Your instructions: Please tally the lines of the records that contain "symbol" and send back only the total.

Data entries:
>>
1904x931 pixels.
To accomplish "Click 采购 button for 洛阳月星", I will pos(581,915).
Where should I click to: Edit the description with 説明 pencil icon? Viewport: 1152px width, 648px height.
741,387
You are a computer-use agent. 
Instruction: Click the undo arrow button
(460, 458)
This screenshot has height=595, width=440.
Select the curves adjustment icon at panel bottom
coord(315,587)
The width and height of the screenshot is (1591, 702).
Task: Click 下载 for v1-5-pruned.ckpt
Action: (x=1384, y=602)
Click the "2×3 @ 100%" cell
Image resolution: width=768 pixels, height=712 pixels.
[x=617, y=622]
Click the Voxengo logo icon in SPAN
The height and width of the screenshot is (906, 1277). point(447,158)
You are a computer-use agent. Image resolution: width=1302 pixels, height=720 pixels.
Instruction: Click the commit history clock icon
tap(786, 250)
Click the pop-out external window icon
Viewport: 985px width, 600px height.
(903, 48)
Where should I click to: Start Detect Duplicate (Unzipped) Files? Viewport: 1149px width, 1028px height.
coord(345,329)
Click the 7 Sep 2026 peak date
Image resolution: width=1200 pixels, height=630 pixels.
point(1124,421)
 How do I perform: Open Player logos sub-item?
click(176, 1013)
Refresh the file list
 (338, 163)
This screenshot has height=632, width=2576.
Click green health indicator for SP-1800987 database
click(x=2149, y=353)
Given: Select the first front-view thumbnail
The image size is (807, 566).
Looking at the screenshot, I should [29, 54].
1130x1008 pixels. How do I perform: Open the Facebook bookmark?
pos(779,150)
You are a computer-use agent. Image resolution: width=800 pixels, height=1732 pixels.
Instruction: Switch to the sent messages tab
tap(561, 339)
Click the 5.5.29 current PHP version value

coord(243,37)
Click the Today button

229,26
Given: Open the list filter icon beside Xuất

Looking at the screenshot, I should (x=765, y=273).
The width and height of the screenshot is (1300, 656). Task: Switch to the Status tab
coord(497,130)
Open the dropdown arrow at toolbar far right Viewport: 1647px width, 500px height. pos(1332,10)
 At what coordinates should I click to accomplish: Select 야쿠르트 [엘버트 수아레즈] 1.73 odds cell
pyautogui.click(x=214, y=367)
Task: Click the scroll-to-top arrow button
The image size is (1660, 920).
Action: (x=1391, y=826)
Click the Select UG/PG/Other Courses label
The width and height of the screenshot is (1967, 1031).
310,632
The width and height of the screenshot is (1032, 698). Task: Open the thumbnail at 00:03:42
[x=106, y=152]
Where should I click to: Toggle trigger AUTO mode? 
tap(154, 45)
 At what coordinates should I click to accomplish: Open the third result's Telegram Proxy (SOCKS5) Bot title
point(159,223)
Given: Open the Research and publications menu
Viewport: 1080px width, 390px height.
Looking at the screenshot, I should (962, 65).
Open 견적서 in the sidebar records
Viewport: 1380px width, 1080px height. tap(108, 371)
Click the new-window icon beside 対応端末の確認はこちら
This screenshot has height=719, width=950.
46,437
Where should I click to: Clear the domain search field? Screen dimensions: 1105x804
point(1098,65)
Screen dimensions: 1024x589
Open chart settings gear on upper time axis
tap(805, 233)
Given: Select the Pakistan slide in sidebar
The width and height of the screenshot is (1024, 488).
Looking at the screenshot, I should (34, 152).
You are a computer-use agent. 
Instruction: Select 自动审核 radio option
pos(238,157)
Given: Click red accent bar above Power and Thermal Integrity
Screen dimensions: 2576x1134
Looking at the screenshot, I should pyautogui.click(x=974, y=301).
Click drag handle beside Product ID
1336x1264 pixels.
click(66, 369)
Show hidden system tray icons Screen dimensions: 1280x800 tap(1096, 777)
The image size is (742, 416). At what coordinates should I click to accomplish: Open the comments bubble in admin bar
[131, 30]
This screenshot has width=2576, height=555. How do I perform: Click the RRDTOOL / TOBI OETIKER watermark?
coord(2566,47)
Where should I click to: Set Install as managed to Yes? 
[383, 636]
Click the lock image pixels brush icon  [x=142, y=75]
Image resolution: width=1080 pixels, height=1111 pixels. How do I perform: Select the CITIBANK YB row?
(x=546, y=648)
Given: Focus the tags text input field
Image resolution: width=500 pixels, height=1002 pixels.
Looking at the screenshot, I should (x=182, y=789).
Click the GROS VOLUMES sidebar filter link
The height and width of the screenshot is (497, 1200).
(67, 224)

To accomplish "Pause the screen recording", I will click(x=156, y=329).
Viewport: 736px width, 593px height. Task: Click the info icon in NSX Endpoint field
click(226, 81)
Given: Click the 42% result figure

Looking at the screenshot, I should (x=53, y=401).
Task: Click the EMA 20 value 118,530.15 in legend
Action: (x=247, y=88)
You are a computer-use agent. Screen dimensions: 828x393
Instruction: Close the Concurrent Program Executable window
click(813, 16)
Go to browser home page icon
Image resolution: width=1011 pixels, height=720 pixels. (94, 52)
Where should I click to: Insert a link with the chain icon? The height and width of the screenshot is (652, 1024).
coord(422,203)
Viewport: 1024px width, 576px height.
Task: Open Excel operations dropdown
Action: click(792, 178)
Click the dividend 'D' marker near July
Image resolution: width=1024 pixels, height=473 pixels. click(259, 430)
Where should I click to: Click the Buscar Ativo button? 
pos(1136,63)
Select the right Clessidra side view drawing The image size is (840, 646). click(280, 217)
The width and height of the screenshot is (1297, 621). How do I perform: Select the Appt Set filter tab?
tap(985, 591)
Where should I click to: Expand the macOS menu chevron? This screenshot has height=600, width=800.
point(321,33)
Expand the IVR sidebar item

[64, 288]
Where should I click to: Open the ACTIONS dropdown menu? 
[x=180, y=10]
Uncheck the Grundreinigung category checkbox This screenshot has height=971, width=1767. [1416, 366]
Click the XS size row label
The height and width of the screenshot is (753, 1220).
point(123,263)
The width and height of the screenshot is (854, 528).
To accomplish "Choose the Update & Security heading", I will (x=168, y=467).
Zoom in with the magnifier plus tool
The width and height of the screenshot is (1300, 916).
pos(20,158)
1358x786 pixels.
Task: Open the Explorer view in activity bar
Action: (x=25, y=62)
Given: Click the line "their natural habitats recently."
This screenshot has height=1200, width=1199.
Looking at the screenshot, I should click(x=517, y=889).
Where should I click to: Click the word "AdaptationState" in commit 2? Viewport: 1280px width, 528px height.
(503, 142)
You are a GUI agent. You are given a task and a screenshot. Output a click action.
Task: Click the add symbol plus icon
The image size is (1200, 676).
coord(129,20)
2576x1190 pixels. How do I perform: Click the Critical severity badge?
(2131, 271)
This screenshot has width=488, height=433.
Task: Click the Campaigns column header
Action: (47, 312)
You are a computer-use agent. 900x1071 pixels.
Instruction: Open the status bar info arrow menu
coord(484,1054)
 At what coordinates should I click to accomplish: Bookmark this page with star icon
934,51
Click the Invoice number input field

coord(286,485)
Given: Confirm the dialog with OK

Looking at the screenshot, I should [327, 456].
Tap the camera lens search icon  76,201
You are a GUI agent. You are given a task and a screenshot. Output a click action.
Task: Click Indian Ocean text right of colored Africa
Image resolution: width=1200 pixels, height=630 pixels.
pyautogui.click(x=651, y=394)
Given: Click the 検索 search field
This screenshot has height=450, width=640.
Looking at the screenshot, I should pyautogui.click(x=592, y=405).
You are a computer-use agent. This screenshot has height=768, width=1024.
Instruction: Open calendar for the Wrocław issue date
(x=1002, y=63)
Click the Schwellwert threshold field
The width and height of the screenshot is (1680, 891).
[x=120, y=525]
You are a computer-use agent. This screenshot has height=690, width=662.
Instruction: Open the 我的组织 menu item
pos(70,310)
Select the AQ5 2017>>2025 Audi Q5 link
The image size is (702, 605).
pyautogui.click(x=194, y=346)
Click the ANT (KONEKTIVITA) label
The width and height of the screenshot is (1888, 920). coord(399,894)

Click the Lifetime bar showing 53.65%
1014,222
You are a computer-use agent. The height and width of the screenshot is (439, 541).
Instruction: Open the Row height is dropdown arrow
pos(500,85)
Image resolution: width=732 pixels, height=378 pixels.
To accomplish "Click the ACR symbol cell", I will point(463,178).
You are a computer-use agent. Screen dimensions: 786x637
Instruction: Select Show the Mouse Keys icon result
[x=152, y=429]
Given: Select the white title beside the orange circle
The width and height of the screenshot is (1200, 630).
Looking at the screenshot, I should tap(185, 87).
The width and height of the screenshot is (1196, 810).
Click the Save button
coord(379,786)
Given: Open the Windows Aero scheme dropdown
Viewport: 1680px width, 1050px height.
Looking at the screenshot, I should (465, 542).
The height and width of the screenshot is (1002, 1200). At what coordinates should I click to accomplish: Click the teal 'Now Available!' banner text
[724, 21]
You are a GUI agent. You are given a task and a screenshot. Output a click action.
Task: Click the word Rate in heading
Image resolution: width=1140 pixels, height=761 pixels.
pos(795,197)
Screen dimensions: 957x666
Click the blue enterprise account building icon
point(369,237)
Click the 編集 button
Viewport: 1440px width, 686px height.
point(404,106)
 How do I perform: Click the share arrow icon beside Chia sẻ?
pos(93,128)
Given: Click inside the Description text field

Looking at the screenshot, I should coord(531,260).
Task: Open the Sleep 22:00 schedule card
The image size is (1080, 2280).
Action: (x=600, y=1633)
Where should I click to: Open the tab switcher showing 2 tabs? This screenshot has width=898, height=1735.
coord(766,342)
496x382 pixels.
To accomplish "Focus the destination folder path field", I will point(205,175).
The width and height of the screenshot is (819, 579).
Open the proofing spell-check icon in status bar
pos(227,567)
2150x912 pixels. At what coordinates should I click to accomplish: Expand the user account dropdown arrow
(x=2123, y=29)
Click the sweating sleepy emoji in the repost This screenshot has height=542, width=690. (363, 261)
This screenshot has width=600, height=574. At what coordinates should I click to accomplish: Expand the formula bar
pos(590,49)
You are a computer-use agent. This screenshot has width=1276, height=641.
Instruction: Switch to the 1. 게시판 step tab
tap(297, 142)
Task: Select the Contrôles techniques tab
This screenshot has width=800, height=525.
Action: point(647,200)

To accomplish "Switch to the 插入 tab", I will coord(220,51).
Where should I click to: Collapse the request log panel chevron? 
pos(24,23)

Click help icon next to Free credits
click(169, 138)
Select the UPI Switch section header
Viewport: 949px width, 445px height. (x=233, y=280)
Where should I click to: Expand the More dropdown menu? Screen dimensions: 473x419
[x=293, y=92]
<<
Your solution: 2